Find the word "blue" in the data. Return every line where it appears.

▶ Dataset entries
+---+

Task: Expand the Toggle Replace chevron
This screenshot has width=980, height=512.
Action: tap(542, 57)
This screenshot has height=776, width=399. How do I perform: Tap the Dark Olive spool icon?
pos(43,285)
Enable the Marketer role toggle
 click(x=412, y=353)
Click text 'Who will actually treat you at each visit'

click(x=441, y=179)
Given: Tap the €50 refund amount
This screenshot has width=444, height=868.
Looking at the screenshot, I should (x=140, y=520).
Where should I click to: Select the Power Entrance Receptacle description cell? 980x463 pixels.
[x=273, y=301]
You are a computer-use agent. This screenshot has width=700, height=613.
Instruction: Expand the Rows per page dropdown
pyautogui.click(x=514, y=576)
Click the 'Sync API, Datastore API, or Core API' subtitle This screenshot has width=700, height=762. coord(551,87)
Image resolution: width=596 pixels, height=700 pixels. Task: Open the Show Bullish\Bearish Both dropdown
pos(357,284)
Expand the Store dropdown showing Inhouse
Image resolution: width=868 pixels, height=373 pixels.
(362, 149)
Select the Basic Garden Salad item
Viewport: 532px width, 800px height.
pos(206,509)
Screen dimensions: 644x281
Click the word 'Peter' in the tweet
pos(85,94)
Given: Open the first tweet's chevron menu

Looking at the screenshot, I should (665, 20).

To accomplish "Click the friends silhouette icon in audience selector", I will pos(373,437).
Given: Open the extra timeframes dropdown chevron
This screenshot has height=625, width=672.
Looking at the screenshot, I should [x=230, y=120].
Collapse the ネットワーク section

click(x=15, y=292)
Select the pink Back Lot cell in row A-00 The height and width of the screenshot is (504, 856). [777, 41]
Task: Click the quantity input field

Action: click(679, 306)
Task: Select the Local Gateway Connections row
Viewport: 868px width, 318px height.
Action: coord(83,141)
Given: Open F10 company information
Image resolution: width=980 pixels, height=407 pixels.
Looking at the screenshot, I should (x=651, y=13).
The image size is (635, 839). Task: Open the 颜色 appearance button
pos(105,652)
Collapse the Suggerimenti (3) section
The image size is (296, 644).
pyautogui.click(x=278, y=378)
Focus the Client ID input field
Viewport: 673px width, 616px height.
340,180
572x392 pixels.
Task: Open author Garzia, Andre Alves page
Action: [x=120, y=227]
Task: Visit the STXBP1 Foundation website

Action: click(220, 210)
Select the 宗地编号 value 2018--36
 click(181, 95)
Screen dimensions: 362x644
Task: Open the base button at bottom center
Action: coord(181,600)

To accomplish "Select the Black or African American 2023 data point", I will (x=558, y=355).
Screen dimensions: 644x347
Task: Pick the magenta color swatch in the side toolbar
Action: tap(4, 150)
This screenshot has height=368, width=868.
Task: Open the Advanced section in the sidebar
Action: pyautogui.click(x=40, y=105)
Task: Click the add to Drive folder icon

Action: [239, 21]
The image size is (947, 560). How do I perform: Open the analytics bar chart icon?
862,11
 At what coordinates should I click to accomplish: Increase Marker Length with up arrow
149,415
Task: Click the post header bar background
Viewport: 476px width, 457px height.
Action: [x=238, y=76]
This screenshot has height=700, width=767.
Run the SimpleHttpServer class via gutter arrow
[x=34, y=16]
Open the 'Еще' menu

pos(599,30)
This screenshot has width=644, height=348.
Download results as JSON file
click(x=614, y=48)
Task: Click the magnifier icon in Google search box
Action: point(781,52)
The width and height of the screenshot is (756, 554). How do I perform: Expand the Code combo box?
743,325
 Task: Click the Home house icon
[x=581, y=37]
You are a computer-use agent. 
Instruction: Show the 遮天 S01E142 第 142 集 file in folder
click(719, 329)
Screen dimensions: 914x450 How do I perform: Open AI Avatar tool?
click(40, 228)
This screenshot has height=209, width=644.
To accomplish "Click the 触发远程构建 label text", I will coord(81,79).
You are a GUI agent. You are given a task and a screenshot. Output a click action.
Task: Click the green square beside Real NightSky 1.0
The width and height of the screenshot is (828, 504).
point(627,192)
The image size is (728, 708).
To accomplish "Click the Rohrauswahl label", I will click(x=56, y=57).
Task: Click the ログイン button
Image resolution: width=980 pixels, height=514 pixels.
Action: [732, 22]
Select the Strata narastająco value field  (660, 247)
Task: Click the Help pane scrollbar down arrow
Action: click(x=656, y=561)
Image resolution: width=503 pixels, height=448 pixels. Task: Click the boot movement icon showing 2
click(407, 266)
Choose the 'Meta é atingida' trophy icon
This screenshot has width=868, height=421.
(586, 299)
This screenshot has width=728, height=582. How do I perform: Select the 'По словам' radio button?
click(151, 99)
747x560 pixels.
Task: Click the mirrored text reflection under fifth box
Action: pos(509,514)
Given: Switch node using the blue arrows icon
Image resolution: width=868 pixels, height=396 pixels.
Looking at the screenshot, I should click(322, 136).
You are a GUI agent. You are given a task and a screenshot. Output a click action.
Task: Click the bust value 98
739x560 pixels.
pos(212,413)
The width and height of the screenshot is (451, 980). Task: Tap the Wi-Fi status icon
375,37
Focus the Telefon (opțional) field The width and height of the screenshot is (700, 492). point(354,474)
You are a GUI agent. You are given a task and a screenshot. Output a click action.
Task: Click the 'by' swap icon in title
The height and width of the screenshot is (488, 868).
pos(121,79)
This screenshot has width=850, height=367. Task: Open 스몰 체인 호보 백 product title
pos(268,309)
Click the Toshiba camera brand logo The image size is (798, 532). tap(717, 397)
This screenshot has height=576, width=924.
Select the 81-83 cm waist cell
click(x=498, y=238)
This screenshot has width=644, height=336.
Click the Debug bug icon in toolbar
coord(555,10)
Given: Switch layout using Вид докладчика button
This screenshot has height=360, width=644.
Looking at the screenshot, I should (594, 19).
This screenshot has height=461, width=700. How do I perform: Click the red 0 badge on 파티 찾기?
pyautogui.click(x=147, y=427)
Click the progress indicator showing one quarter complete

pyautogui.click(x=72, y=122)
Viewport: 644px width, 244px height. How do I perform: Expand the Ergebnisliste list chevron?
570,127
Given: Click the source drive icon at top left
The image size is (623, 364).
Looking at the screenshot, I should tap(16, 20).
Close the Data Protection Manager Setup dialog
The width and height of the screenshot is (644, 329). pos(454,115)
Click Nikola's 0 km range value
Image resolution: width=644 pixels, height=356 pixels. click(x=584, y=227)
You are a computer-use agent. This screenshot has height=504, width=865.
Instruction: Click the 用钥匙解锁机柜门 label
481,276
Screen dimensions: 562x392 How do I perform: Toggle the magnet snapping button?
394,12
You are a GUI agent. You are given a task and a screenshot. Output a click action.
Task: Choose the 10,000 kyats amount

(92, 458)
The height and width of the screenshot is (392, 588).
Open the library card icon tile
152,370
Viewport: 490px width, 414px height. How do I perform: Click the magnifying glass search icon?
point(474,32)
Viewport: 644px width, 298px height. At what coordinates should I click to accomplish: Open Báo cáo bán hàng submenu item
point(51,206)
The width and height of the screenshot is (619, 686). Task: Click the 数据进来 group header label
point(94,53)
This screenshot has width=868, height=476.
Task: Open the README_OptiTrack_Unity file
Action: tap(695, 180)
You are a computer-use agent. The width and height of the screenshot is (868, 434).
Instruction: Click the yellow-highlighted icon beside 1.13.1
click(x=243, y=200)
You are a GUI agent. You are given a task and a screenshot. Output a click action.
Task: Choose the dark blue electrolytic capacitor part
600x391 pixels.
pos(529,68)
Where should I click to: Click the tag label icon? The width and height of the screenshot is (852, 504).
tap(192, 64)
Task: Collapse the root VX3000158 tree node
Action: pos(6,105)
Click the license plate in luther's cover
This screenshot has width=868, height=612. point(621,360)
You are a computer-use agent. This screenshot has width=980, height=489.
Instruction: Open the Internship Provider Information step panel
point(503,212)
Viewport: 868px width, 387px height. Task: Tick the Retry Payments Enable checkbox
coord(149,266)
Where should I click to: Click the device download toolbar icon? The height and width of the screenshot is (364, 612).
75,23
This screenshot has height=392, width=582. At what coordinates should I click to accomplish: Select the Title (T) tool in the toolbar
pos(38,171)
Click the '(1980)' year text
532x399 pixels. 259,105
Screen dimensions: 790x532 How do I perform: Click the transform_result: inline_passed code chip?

+---+

▶ ANSWER TO THIS EXERCISE
Given: Switch node using the blue arrows icon
Task: Choose the dark blue electrolytic capacitor part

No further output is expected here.